Squeeze on capital gains exemptions, a blow to the taxpayer

July 27, 2014 10:59 pm | Updated November 16, 2021 05:32 pm IST

The >Union Budget 2014-15 has introduced three important amendments affecting the taxation of capital gains.

At present, Section 54 of the Income Tax Act provides that when an assessee sells his residential house (held for more than three years) and invests the gain in another residential property, the gains will be exempt from tax to the extent of investment in the new asset. Similarly, Sec. 54F provides that when an assessee sells in any other capital assets (held for more than three years) and invests the proceeds in a residential house, the gains will be exempt to the extent of investment in the new property.

Both the sections use the word ‘a residential house’. Many judicial forums have held that the intention of the section is to promote investment in the residential property and, therefore, took a liberal view of the words ‘a residential house’ and held that even the investment can be made in more than one unit, whether in the same building or other.

This section also did not prohibit investment outside India. Many affluent people have sold their property in India and invested the proceeds in a residential house abroad. To prevent exemption in respect of such cases, the law had been amended to restrict the investments in a residential property in India only. The amendments seek to annul the decisions of the various tribunals and clarified that the investments can be made only in one residential house even if two flats were in the same building. This is an unnecessary and unwise amendment.

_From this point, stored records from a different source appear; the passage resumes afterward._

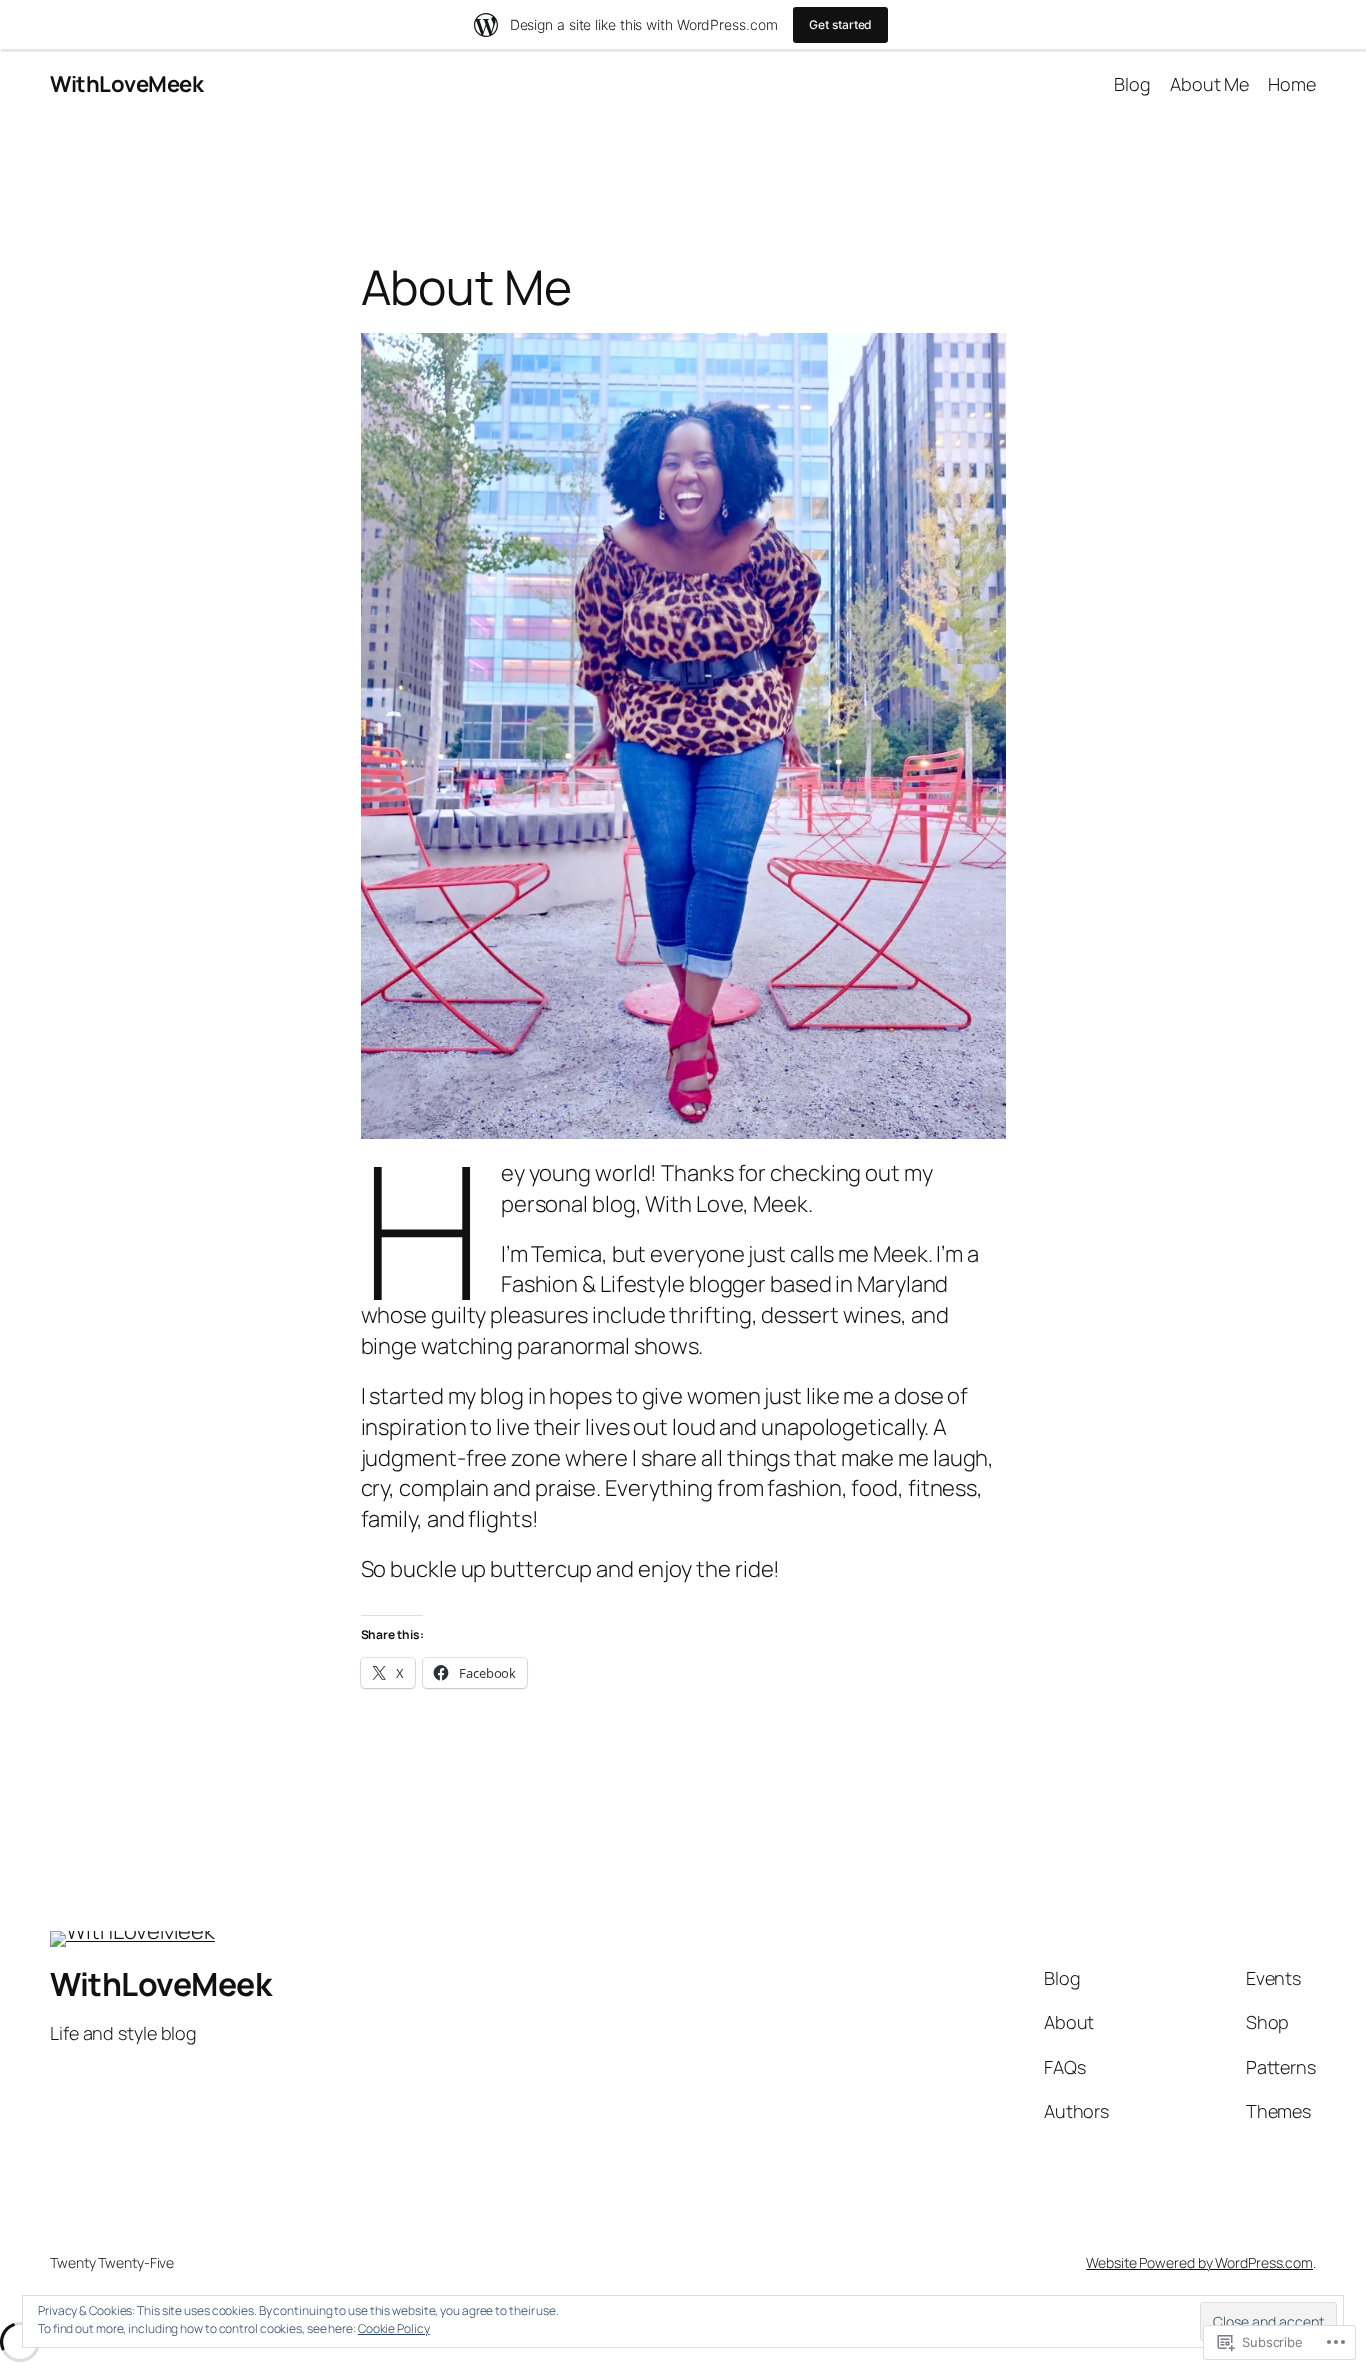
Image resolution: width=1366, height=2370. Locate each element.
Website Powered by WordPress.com (1199, 2262)
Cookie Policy (394, 2328)
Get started (840, 24)
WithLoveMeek (126, 84)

Similarly, Sec. 54EC provides that if the sale proceeds are invested in one specified security like bonds issued by National Highways Authority of India (NHAI) and Rural Electrification Corporation (REC); exemption will be allowed in addition to the one under Sec. 54 and 54F to the extent of Rs.50 lakh in a financial year. It has been brought to the notice of the government that in some cases the sale was registered in the later half of the year, say December, and one investment of Rs.50 lakh was made before March 31 and another Rs.50 lakh in the first week of April. Thus, such a person gets an extended exemption to the extent of Rs.1 crore, which, according to the government, was not intended. Sec.54C has been amended to restrict the above to Rs.50 lakh in all. It is not clear why the government, which appears to encourage investments in infrastructure, should attempt to restrict these investments. On the contrary, it would be wise to remove the limit of Rs.50 lakh and allow unrestricted investments. However, if a property is jointly owned by two persons, say husband and wife, each one of them would be entitled to purchase a house property and invest Rs.50 lakh each in bonds and claim exemption.

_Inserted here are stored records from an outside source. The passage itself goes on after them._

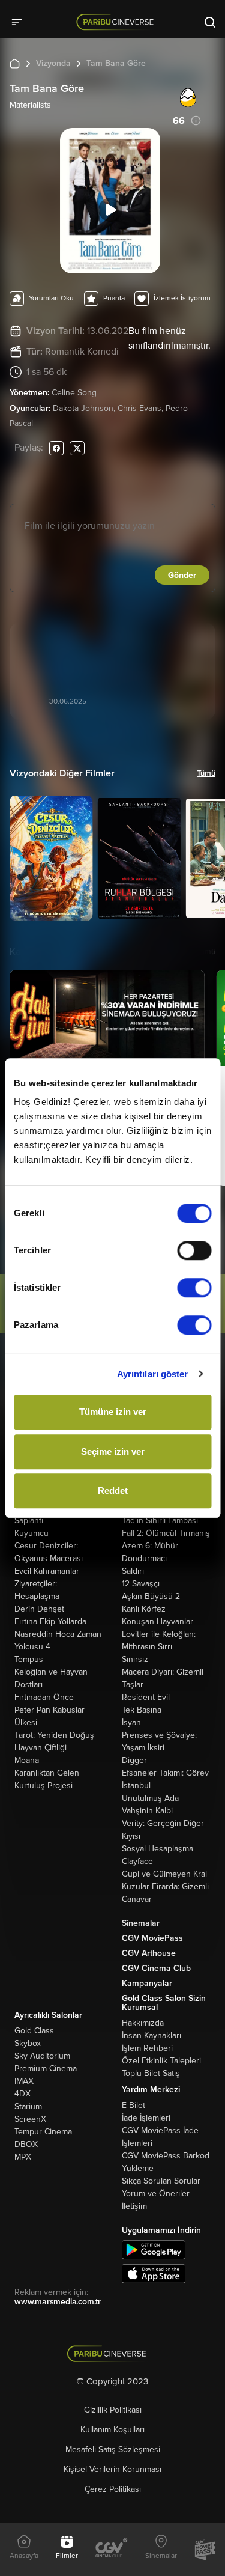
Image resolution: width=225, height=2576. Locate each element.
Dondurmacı (144, 1558)
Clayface (137, 1861)
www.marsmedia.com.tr (57, 2302)
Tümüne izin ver (112, 1412)
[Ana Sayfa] (15, 63)
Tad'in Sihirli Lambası (160, 1520)
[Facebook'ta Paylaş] (56, 447)
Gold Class (34, 2031)
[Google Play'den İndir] (153, 2249)
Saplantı (28, 1520)
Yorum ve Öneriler (156, 2193)
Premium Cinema (45, 2068)
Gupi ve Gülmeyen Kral (164, 1874)
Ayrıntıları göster (152, 1374)
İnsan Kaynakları (151, 2035)
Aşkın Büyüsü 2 (151, 1596)
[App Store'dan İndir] (153, 2273)
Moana (26, 1760)
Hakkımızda (143, 2023)
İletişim (134, 2206)
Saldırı (133, 1571)
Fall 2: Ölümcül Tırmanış (166, 1533)
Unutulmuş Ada (150, 1798)
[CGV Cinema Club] (111, 2549)
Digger (134, 1760)
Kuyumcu (31, 1533)
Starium (28, 2106)
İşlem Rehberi (147, 2048)
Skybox (27, 2043)
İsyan (131, 1722)
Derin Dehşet (39, 1609)
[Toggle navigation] (20, 21)
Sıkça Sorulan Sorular (161, 2181)
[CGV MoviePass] (204, 2549)
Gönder (182, 575)
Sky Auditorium (42, 2056)
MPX (22, 2157)
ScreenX (30, 2119)
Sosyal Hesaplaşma (157, 1849)
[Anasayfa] (112, 2354)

A new section has now been introduced to plug a legal loophole. If a person receives an advance for sale of his property and if the sale did not materialise and the advance forfeited, such forfeited amount was hitherto not taxable but reduced from the cost of the asset. This has led to a lot of unhealthy practice. Now the law has been amended by inserting a new Section 56(2)(ix) stating that such forfeited advance will be taxable as income from other sources and taxed at 30 per cent.